I like Stonebow’s comment: “Been there, done that, have the wedding band to prove it.”

I know I can’t fall in love with someone without seeing them in person. I have no idea about the rest of the world, though according to the way this thread is going, apparently it can happen.

Well, Pythian Habenero, I feel compelled to rationalize. When we discovered that we had the same interests and abilities and were good with language and liked the same music, it was one of those things where you just have to see where it takes you. Even though she was a thousand miles away (just like the doo-wop song!), this woman was somebody that I really, really wanted to know, and she felt the same way. We had no other means but to tell each other everything about ourselves in letters. It became apparent that we really had a lot in common, and what are the odds that you ever find the right one? What if she’s it? I had to find out. And I was right. She was the one. Coming here to start a new life and get married was the best thing that ever happened to me.

You have to be sure beyond all doubt that it is the right thing. You both have to want to pursue it. I don’t mean this quite the way it looks in print, but we’re not stupid people. We wouldn’t do anything that we felt was dangerous or impractical or impossible. We got to know each other, and wanted to know each other better. If you get presented with an opportunity like that one time in your life, you have to take it. I know that if I hadn’t taken that chance, I would have kicked my ass every day for the rest of my life.

Sometimes, the risk is worth it.

Worked for me. I met MisterGypsy online, and we were friends for months. Daily chats, which turned into thousand dollar phone bills. Never saw his face (even a picture) until after I’d agreed to move in with him and marry him, and we never met in-person until the day we picked up the rental truck to haul me and my junk across country to live with him.
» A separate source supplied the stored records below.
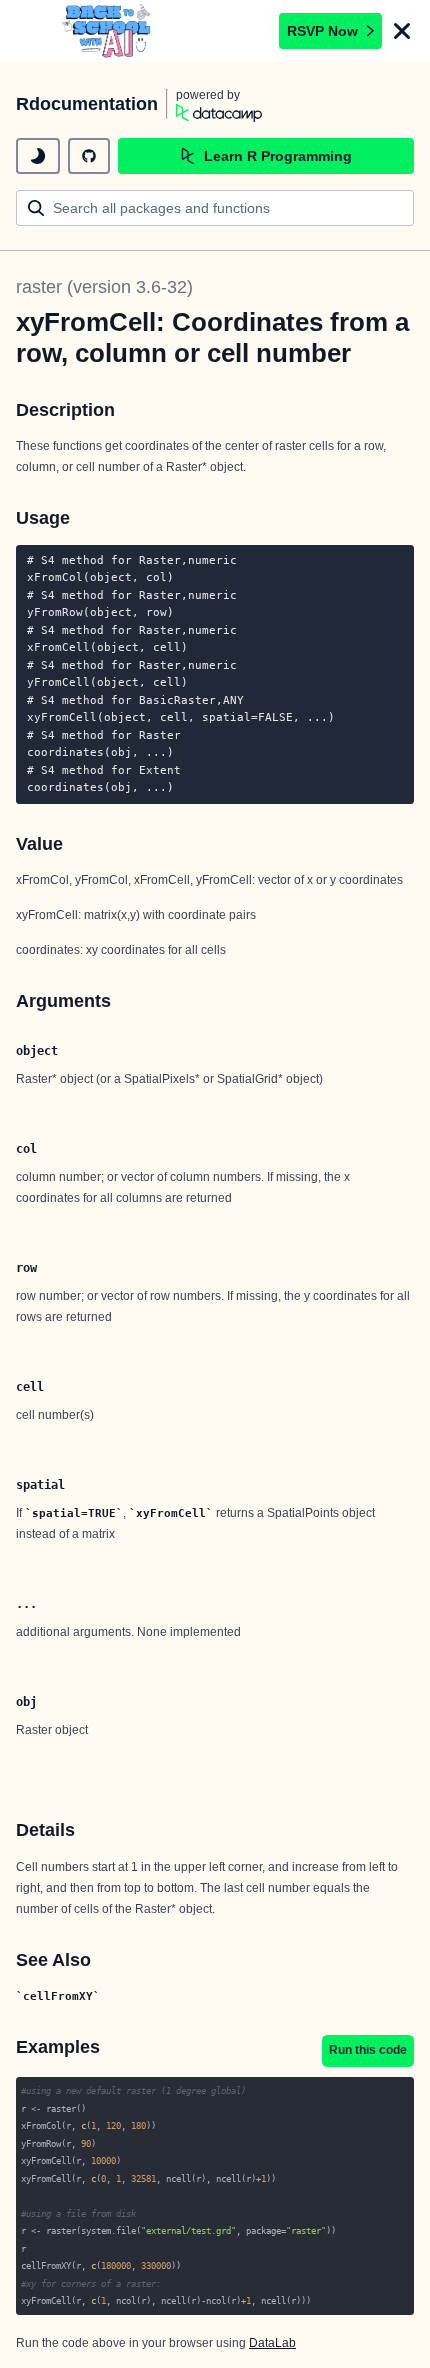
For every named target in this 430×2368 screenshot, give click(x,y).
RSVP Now (322, 31)
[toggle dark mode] (38, 156)
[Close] (402, 31)
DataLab (272, 2343)
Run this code (368, 2050)
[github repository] (89, 156)
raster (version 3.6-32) (104, 287)
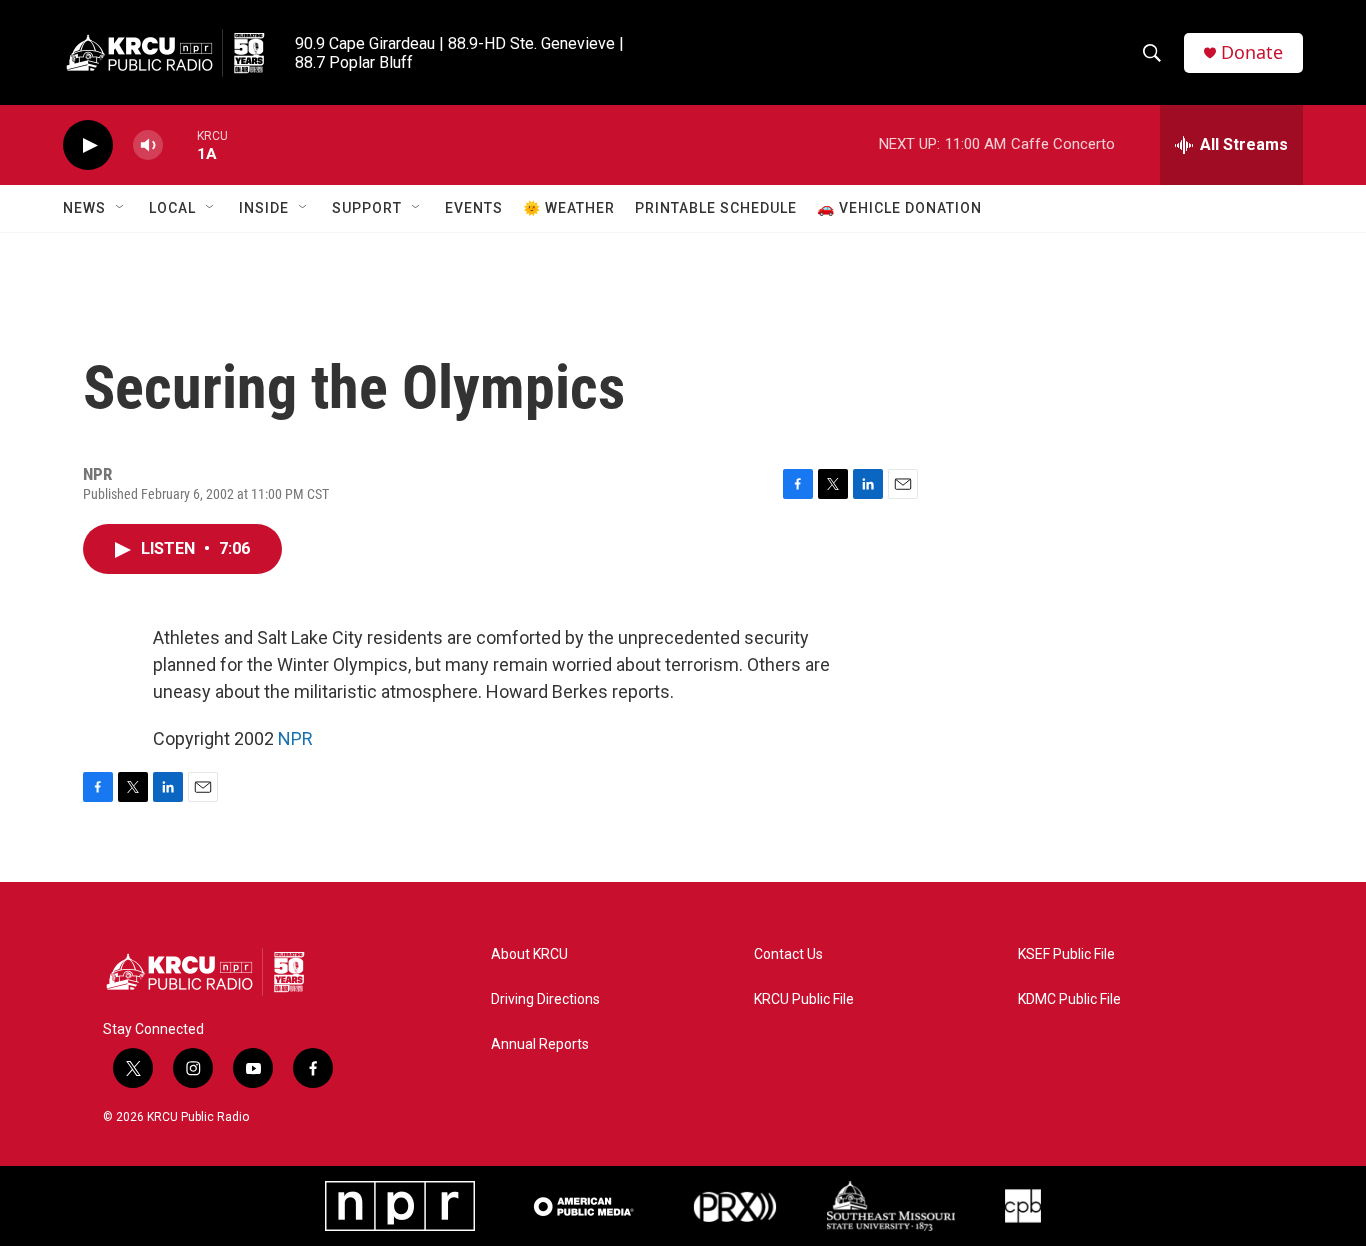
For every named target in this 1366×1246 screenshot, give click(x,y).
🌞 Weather (569, 208)
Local (172, 208)
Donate (1252, 52)
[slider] (180, 144)
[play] (88, 145)
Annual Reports (540, 1044)
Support (367, 208)
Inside (264, 208)
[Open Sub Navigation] (121, 208)
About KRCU (529, 954)
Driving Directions (545, 999)
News (84, 208)
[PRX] (735, 1206)
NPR (295, 738)
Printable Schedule (716, 208)
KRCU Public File (804, 999)
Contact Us (788, 954)
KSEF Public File (1066, 954)
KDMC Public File (1069, 999)
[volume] (148, 145)
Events (474, 208)
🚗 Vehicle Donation (899, 208)
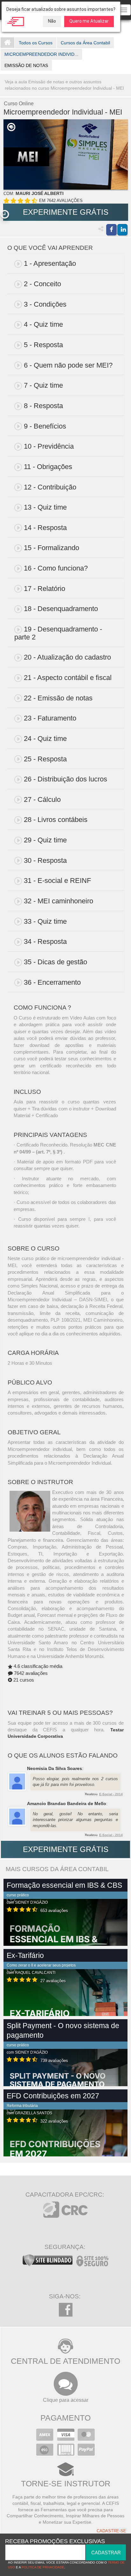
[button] (4, 214)
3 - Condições (45, 304)
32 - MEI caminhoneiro (58, 901)
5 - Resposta (43, 345)
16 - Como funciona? (56, 568)
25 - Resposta (45, 759)
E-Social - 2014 (111, 1794)
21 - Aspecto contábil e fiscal (68, 678)
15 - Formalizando (51, 548)
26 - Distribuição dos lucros (65, 779)
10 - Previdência (49, 446)
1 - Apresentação (50, 263)
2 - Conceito (42, 284)
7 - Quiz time (43, 385)
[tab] (65, 263)
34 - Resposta (45, 941)
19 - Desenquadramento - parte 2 (58, 633)
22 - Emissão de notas (58, 698)
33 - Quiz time (45, 921)
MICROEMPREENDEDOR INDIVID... (41, 54)
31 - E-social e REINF (57, 881)
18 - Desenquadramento (61, 609)
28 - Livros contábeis (55, 820)
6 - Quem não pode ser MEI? (68, 365)
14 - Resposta (45, 528)
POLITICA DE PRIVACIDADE (43, 2567)
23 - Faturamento (50, 718)
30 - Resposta (45, 860)
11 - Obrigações (48, 467)
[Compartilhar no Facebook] (111, 229)
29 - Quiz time (45, 840)
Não (52, 21)
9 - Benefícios (45, 426)
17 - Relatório (44, 589)
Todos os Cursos (35, 42)
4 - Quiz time (43, 324)
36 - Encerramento (52, 982)
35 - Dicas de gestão (55, 962)
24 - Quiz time (45, 739)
I couldn’t stop looking at him, at first. Damn, he’s handsome. A couple of years later, I still think that. Our baby is seven months old, now. We’re still happy together, and we still kiss each other half to death every day.

So, yeah, you can fall in love without having met. We did.

Wait, are you me?

:stuck_out_tongue:

No, my story is different but follows the same vein – met my wife in a chat room we both frequented, corresponded for about a month, did the long-distance back-and-forth thing for three months, moved in together, and married shortly thereafter.

That was six years ago. Gets better every year.

The most important factor is what Penchan said. If you see both the good and bad and are brutally honest about both your good qualities and shortcomings, it’s very possible. If you’re living in a fantasy world, which happens constantly on Teh Intraweb as we all know, then any relationship you find that way is doomed. Then again, I have the school of thought that if you practice that on the Net, you’re more than likely failing at relationships IRL as well.

Uh, isn’t that kind of what happened between Elizabeth Barrett Browning and Robert Browning? She writes a poem about his poetry, he responds in a letter, they write more and more, he comes and visits her, BAM! engaged, father disapproves, they run away to Italy. Obviously no internet or video conference, but love before meeting.

Ooooh, good one, MPK. I was trying to think of pre-technology couples that would fit the OP, and the best I could come up with was mail order brides, which obviously don’t.

She wins!

I know someone this happened to. They met in an online writers’ group, decided (over the course of a couple of years or so) to collaborate on a novel, which was a romance novel, and while writing it they fell madly in love.

They didn’t meet for some time (I’m not sure how long–possibly a year?) and it was more than a cross-country thing. She actually left the country to go and live with this guy she had never met.

(However, I do not know what happened to the novel they wrote together. Too bad; that would be a good story to tell at book signings.)